Arctic shipping must change

Communities
Governance
Nature
Shipping

For hundreds of years, shipping has connected people, places and goods. Today, it is the backbone of international trade and a lifeline for many remote coastal and Indigenous communities in the Arctic that depend on ships to deliver essential supplies.

But shipping in the Arctic is like nowhere else on Earth. Not only do harsh climatic conditions make for challenging navigation, but the region’s unique geography makes it more vulnerable to shipping-related impacts.

Shipping is driving up greenhouse gas emissions, air and water pollution, and underwater noise. It is also causing fatal collisions with marine mammals and destroying ice habitats. As warming temperatures continue to cause Arctic sea ice to retreat, these negative impacts will worsen. Each year, more and more tankers and bulk carriers ply Arctic waters to deliver the oil, gas and metal ore produced there. More fishing vessels head deeper into the northern latitudes of the Arctic Ocean. More cruise ships take tourists to the far north.

More shipping routes—including two pan-Arctic routes—are expected to become more accessible for longer stretches of the navigation season, enabling commercial ships to venture into areas that were once impossible to traverse. According to the Arctic Councils’ Shipping Traffic Database, the distances sailed by ships in the Arctic waters doubled between 2013 and 2023.

We must address these pressures without further delay, especially in areas where major improvements can be made quickly thanks to readily available technologies and operational measures. For example, the impact of black carbon emissions—a short-lived, potent climate pollutant that settles on ice and snow and amplifies melting—can be rapidly reduced by mandating vessels to switch from residual (heavier) fuels to cleaner (distillate) fuels.

Likewise, the negative impacts on marine mammals from underwater noise—whose levels have increased dramatically over the last decade, especially in marine mammals’ migration corridors—can be reduced by rerouting vessels and enforcing slower speeds.

Shipping in the Arctic is like nowhere else on Earth. Not only do harsh climatic conditions make for challenging navigation, but the region’s unique geography makes it more vulnerable to shipping-related impacts.

– Elena Tracy, Senior Advisor, Sustainable Development

This issue of The Circle explores what sustainable shipping entails and how more companies can embrace higher environmental standards. For example, how does shipping interfere with the traditional fishing and hunting activities of coastal and Indigenous communities, and what can be done about it? How can cruise tourism in the Arctic be more sustainable?

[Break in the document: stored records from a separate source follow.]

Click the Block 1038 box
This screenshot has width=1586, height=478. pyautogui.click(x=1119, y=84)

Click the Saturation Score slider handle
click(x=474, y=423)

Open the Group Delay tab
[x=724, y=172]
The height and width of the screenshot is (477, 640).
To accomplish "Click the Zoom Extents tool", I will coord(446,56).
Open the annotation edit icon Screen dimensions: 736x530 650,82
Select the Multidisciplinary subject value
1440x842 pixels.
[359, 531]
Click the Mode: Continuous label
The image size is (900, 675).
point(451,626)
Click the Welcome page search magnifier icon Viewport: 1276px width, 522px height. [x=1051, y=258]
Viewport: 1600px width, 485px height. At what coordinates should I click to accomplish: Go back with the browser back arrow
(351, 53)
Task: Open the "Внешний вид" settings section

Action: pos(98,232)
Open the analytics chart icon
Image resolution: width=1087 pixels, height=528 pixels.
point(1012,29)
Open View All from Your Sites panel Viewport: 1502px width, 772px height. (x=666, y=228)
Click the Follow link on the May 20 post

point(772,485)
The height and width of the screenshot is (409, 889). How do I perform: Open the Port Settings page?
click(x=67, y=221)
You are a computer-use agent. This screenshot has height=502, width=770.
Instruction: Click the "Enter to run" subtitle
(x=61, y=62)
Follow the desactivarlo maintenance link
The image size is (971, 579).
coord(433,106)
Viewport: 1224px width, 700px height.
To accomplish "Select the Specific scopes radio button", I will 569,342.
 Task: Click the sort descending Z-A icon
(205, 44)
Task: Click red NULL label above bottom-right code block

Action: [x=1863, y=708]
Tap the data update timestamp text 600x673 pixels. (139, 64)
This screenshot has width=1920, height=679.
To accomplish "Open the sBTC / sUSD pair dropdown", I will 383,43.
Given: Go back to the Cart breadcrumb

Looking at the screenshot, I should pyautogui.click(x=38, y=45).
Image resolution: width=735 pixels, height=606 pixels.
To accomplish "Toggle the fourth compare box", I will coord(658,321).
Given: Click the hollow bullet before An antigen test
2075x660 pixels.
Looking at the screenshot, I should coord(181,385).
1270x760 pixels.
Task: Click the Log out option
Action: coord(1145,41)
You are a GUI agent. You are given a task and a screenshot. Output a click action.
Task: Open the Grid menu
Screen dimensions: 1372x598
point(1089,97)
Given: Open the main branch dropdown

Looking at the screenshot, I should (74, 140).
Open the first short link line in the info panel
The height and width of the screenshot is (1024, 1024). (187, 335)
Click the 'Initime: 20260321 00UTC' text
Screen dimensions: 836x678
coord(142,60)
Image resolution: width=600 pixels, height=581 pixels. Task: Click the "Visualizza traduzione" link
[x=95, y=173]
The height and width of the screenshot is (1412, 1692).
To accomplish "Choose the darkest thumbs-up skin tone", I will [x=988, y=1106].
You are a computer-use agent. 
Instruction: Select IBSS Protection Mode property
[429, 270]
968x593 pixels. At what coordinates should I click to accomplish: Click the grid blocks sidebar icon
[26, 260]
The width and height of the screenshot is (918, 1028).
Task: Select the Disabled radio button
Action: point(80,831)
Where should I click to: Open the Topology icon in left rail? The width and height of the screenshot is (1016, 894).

What are polar fuels, and how steeply might we cut emissions and reduce black carbon if ships began using them?

We also look at why exhaust gas cleaning systems (scrubbers), once seen as a useful way to reduce emissions from burning heavy fuel oil, should be banned to avoid a water pollution crisis, and how the International Maritime Organization’s (IMO’s) proposed measures to reduce the carbon intensity of vessels can benefit marine wildlife.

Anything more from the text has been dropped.